Stored records:

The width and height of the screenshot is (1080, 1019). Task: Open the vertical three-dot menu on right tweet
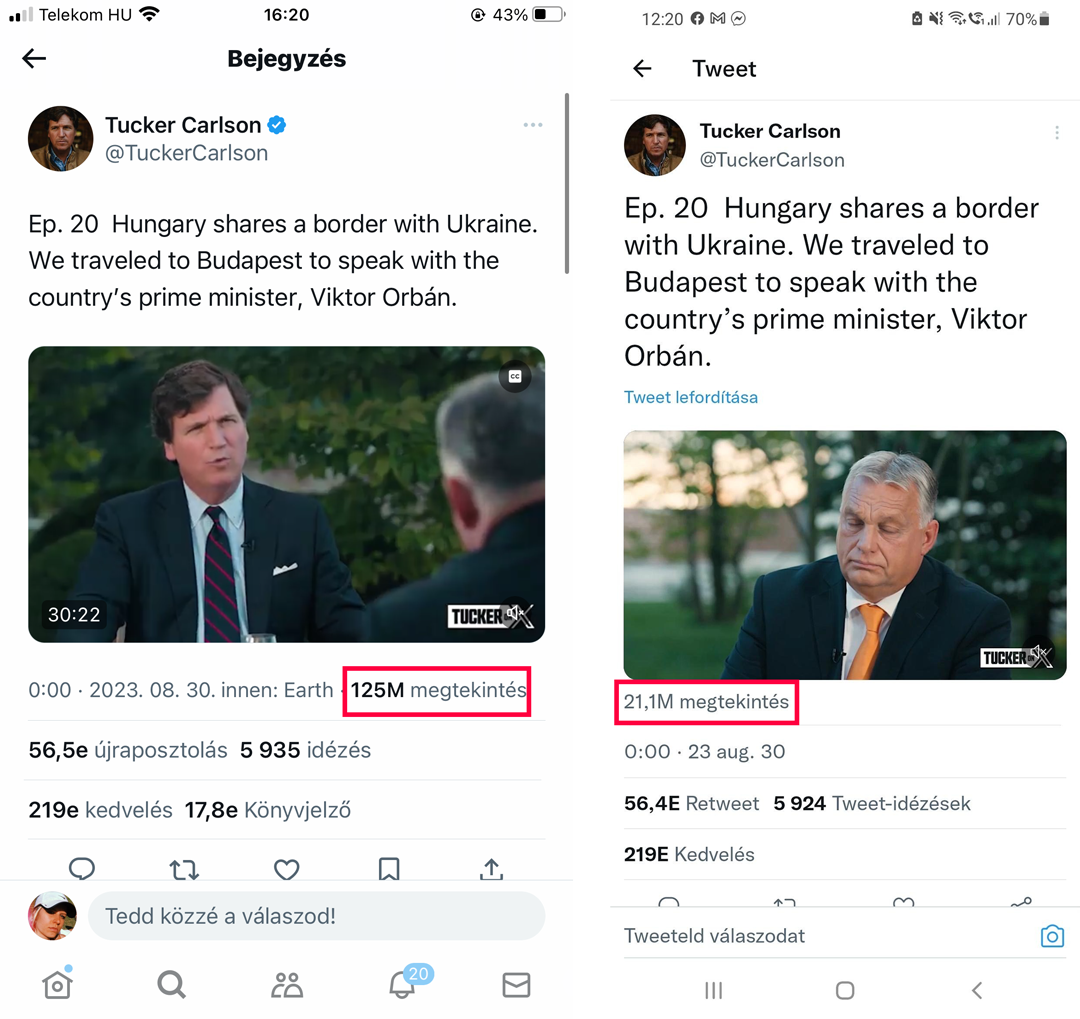1057,133
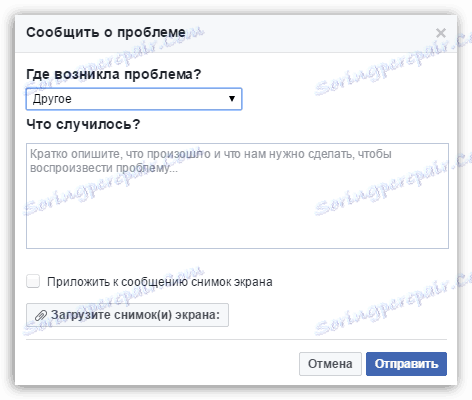Viewport: 472px width, 400px height.
Task: Click the Сообщить о проблеме header title
Action: (x=106, y=32)
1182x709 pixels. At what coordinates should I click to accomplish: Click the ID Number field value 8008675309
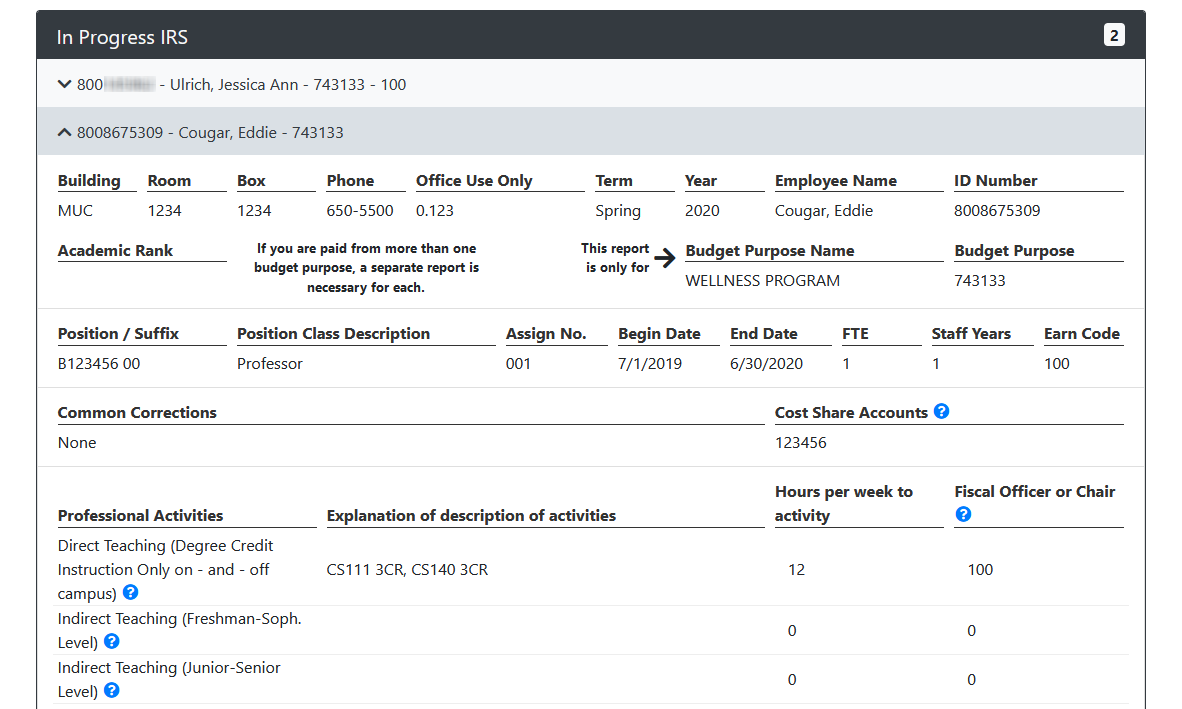[x=997, y=211]
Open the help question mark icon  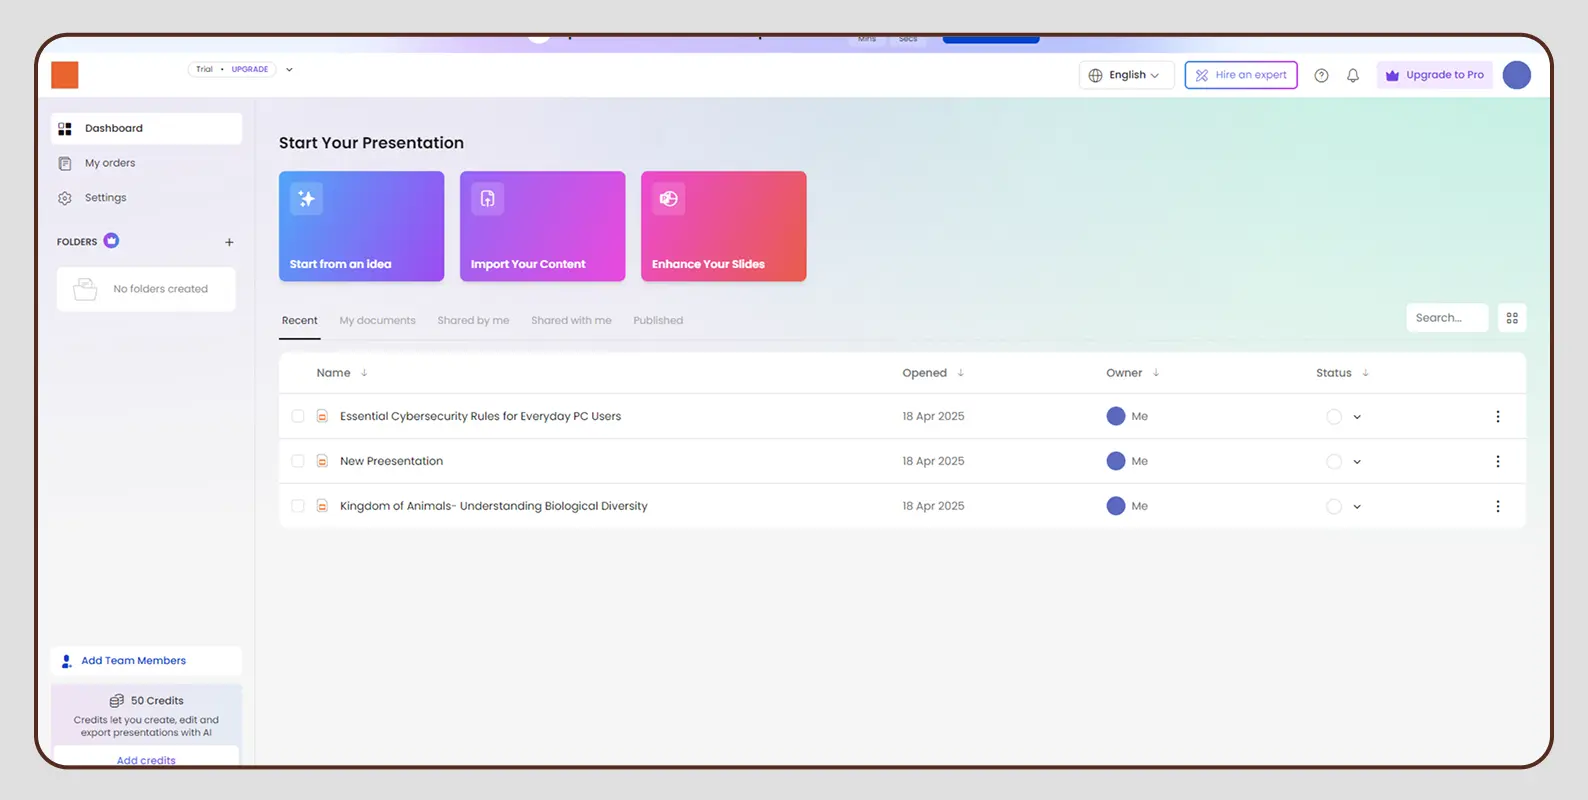tap(1321, 76)

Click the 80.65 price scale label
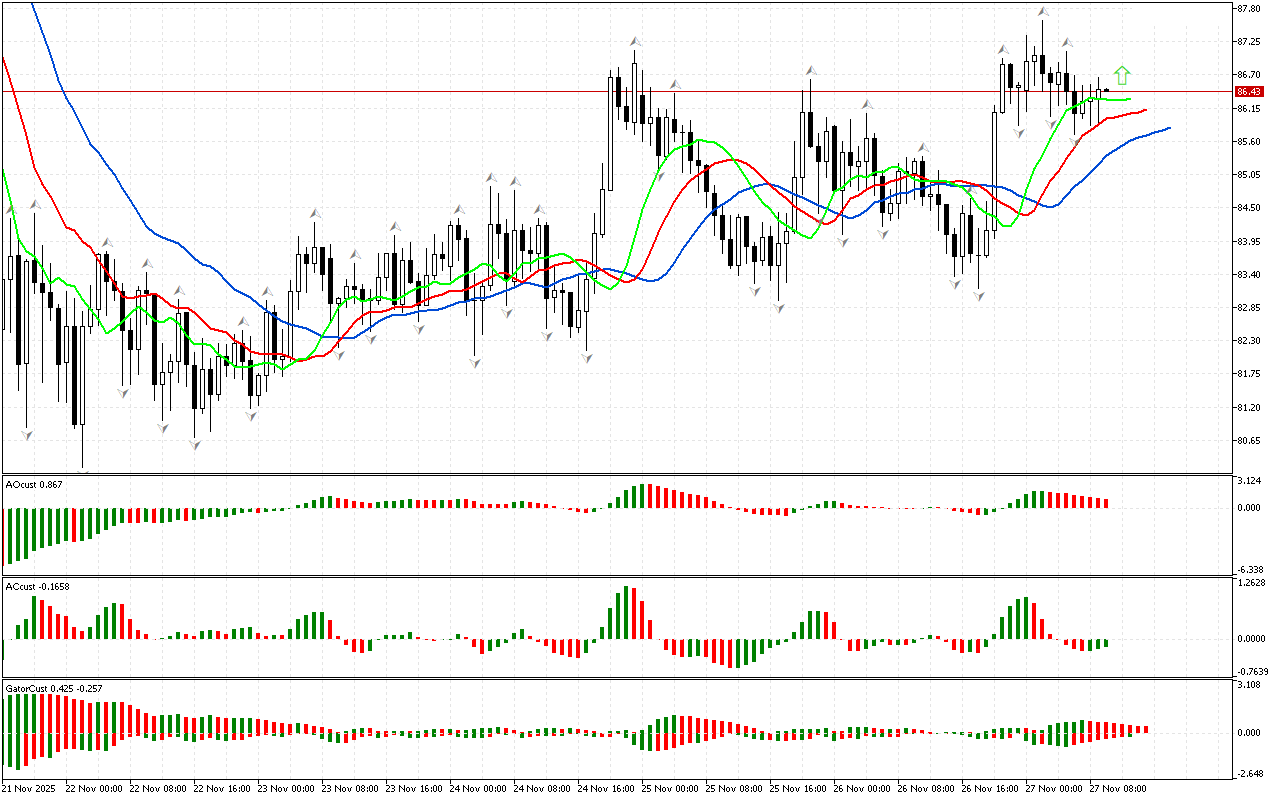click(1248, 440)
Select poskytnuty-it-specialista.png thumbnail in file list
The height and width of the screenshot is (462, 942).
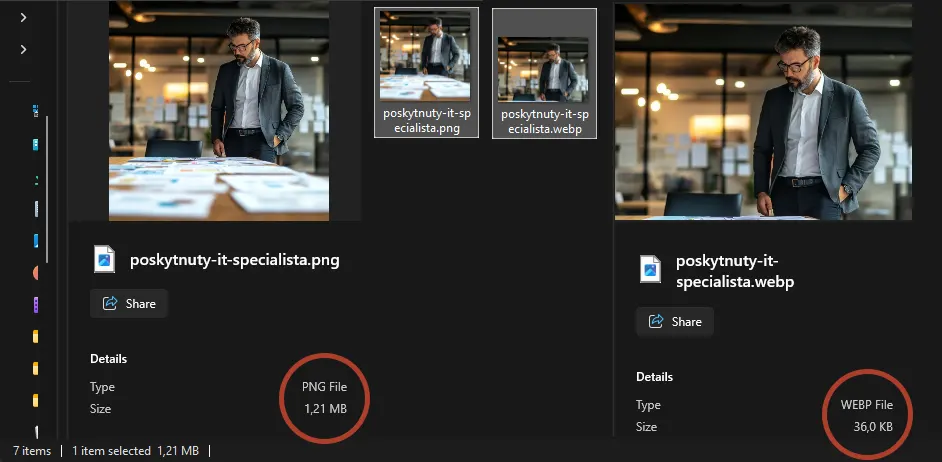pos(426,72)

» **Assignment**
Once the line holding "Click the 80.65 price scale label" is found, set down that line and every line after it, exactly, through the last line of the records above, omitting pictures.

» **Written answer**
Click the 80.65 price scale label
click(1248, 440)
Select poskytnuty-it-specialista.png thumbnail in file list
The height and width of the screenshot is (462, 942).
pos(426,72)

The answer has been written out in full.